El sol entraba oblicuo por la ventana, ni tan cálido, ni tan frío. De esos soles de otoño que no abrigan del todo pero igual se agradecen. El mate me esperaba en la mesa, tibio, sin apuros, como si supiera que iba a tardar en dar el primer sorbo.
Lo tomé sin pensar. Bah, creyendo que no pensaba. Pero en cuanto el sabor tocó la lengua, me entró por otro lado. Por el alma, digamos. Por esa parte blanda entre el pecho y la memoria, donde se guardan los gestos que uno cree olvidados: la mano de mi abuelo cebando con paciencia de reloj de arena, mi vieja probando el agua con ese oído suyo para los hervores justos, las charlas de madrugada con algún amigo que ya no está, pero que dejó su risa pegada al mate como una calcomanía.

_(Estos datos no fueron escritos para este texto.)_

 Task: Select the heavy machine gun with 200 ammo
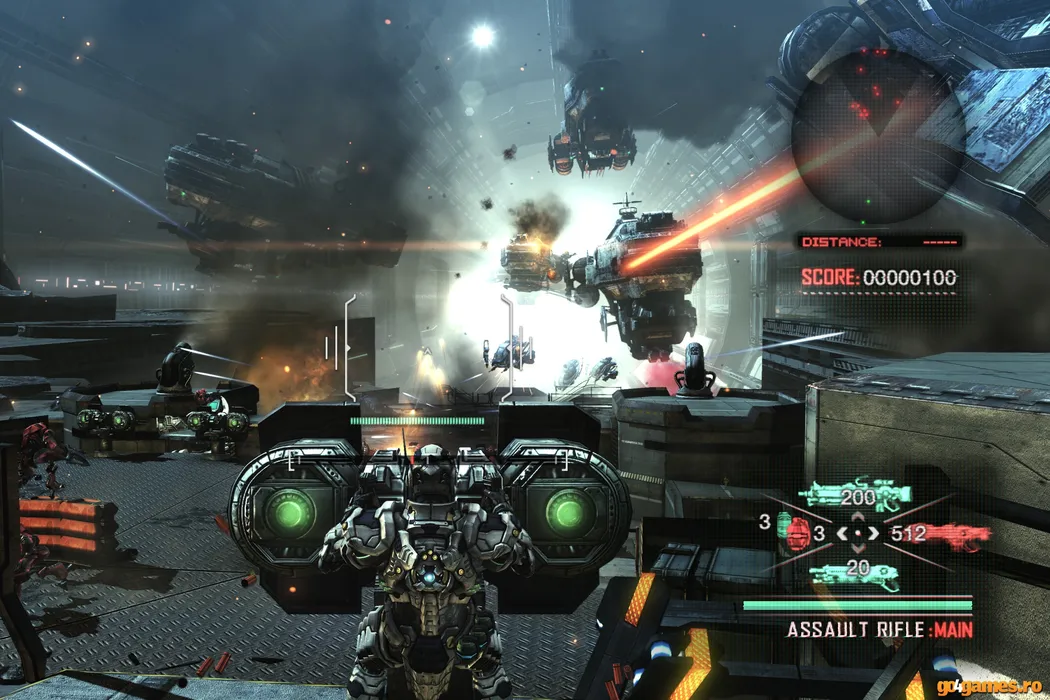[x=854, y=495]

A veces uno toma mate como quien respira: sin darse cuenta. Y sin embargo hoy me detuve. Hoy el mate me frenó. Me hizo saber que esa pausa era más que una pausa. Era un refugio. Un ritual. Un acto de fe tibia en medio del caos.

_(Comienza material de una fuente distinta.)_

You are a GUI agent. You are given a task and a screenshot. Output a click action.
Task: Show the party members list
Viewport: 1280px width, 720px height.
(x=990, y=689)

Me colgué el termo bajo el hombro, como quien se cuelga un escudo. Salí a la calle. El viento jugaba en contra, como siempre. Pero cada paso, con el mate en mano, era un gesto mínimo de resistencia. Contra el mundo, sí. Pero también contra mí mismo. Contra esa parte que quiere ir rápido, que se olvida de mirar.
Cebé otro. Y seguí caminando. Porque hay rutinas que no son rutina. Son forma de quedarse. O de volver.